> [Exercise instructions]:
1. In the blog excerpt, how would you translate the sentence "He fixes author sites, and shares what he learns on The Digital Reader's blog." into Spanish?
2. Could you reproduce the part of the blog excerpt between "View posts by" and "local rescue group.", inclusive?
3. Answer these questions from the blog excerpt:
(a) Since what year has Nate Hoffelder been blogging about indie authors?
(b) For which rescue group does he foster dogs?
(c) In the comment, what does it cost to enter the library's monthly sale before noon?

[Opening Extract section]

View posts by Nate Hoffelder
Nate Hoffelder is the founder and editor of The Digital Reader: He's here to chew bubble gum and fix broken websites, and he is all out of bubble gum. He has been blogging about indie authors since 2010 while learning new tech skills at the drop of a hat. He fixes author sites, and shares what he learns on The Digital Reader's blog. In his spare time, he fosters dogs for A Forever Home, a local rescue group.

7 Comments

  1. DebbyS3 October, 2011

    Our main library has a sales room staffed daily (M-F & Sat) by volunteers. They hold a big monthly sale on the 2nd Saturday of every month ($1 to enter before noon, free after), and twice a year a $5-a-bag sale on Sundays. Funds help fund the library beyond taxpayer funding. There are a lot of thrift stores around town, and used book stores often take trades, so one can get books to scan. Probably hospitals, nursing homes, and even school libraries might take books that are in good condition. I’ve traded in comics I’ve scanned. I do plan to give away books I’ve gotten e-versions of, though there are a lot I’ll save even if I do scan them.

[Closing Extract section]
[Opening Provided records section]

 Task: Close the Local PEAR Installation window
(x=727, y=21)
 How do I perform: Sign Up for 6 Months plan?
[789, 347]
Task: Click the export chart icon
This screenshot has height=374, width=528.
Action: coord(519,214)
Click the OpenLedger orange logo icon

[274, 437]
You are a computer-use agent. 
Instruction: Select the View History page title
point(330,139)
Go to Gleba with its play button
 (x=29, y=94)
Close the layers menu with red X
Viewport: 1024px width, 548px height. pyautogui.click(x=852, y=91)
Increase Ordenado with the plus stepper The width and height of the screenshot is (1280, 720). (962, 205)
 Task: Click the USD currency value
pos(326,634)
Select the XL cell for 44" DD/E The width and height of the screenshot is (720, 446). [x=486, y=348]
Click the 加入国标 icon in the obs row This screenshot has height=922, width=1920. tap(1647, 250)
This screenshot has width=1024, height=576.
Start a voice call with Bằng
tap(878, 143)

[Closing Provided records section]

> [Solutions to each task]:
1. Él repara sitios web de autores y comparte lo que aprende en el blog de The Digital Reader.

2.
View posts by Nate Hoffelder
Nate Hoffelder is the founder and editor of The Digital Reader: He's here to chew bubble gum and fix broken websites, and he is all out of bubble gum. He has been blogging about indie authors since 2010 while learning new tech skills at the drop of a hat. He fixes author sites, and shares what he learns on The Digital Reader's blog. In his spare time, he fosters dogs for A Forever Home, a local rescue group.

3.
(a) 2010
(b) A Forever Home
(c) $1